Sunday, December 14, 2014

Sold For Endless Rue by Madeleine E. Robins

Life is hard in thirteenth century Italy, and especially for women, subject to the whims of any man in their orbit.  Laura is a slave girl, captured and enslaved by the men who killed her family.  Breaking free, Laura finds refuge with a woman healer who lives alone.  Crescia takes in Laura and acts as her mentor while shielding her from the slaver who searches for her.

Laura is interested in the healing Crescia does and as the years go by, the two manage to even get her an education and entry into the famed medical school in Salerno.  Laura becomes one of the few female physicians, renowned for her skill.  Her only regret is that she has no husband or child.

Laura leaves Salerno and moves elsewhere to make her career.  When a couple moves in next door, Laura befriends the wife and shepherds her through her first pregnancy.  But her motives are not beneficent; instead she claims the baby as her own in order to shield the husband from charges of thievery.

Laura takes the baby, a girl she names Bieta, back home to Salerno.  She is determined to protect Bieta from everything she has endured and to help her to also become a physician.  But Laura forgets the lesson learned from fairy tales.  Fate will have its way, regardless of human interference.

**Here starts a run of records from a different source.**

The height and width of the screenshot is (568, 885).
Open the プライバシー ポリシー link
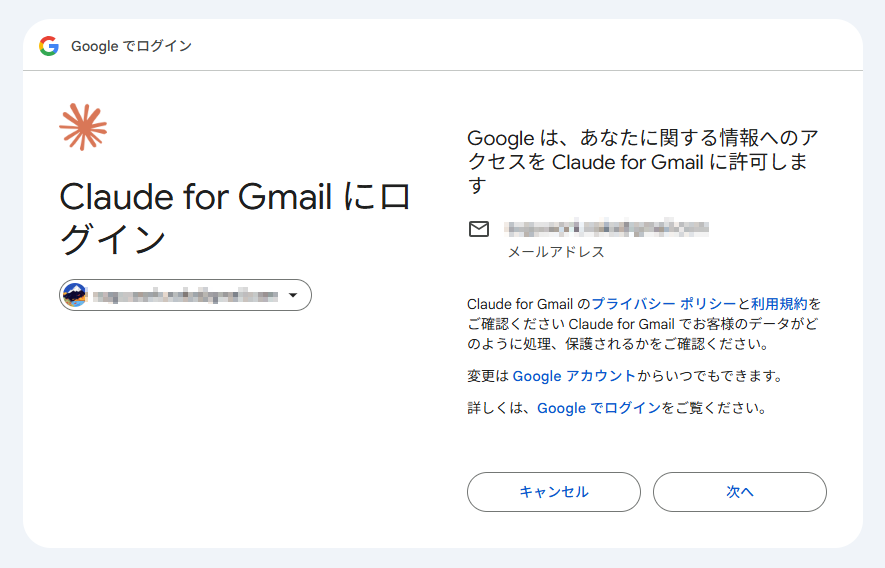664,304
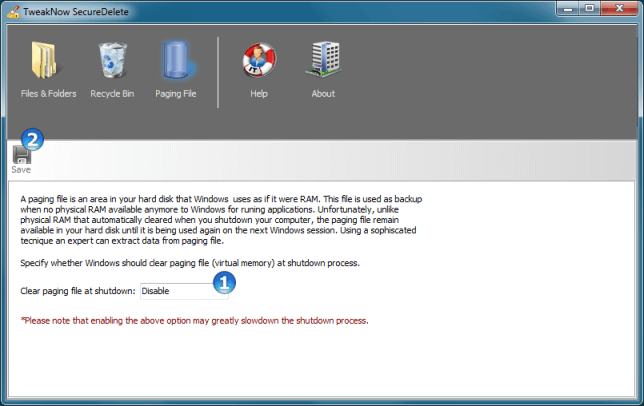Viewport: 644px width, 406px height.
Task: Select the "Paging File" text label
Action: (x=175, y=94)
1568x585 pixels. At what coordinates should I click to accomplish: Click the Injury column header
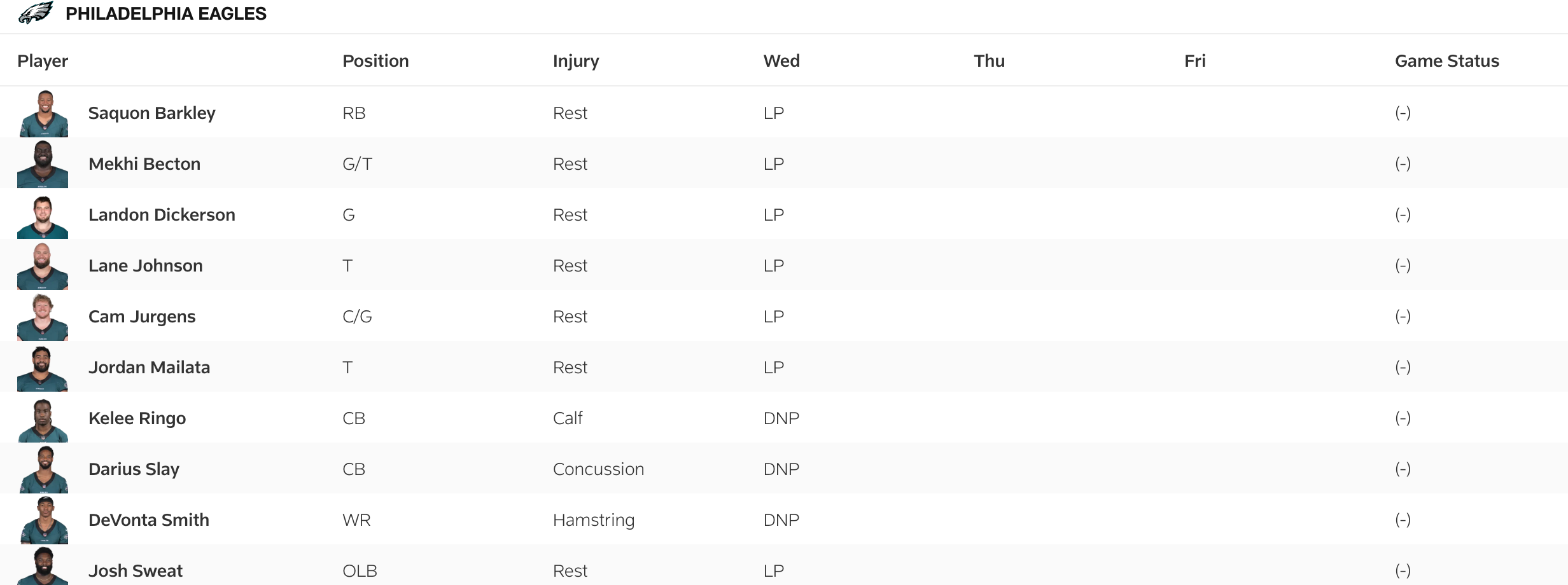pyautogui.click(x=575, y=61)
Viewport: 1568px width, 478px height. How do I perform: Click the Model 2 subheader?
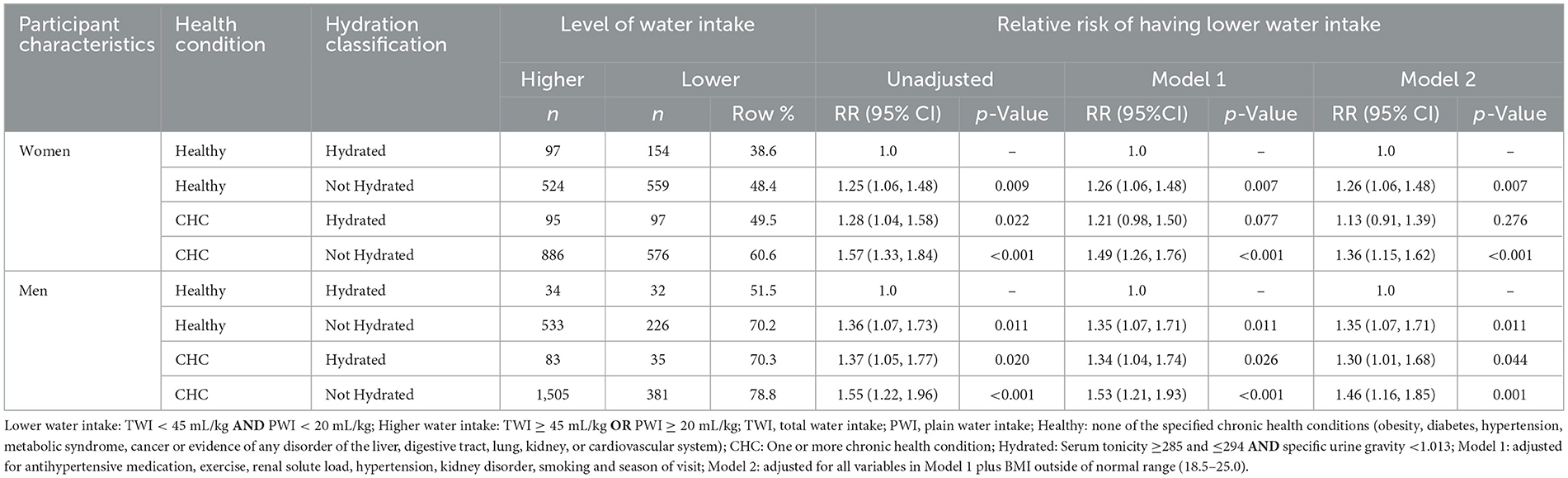point(1438,79)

Madeleine Robins has created a retelling of the Rapunzel fairy tale and set it in medieval Italy and a historical novel of women's lives.  Laura is a strong woman, sometimes headstrong in her determination to wrest a life for herself and do the work she loves.  Her major flaw is that she is blindsided by the effort it took to win her life and unable to see that each person must follow their own dream, not that of someone else.  This book is recommended both for readers of historical fiction and those interested in retelling of familiar old tales.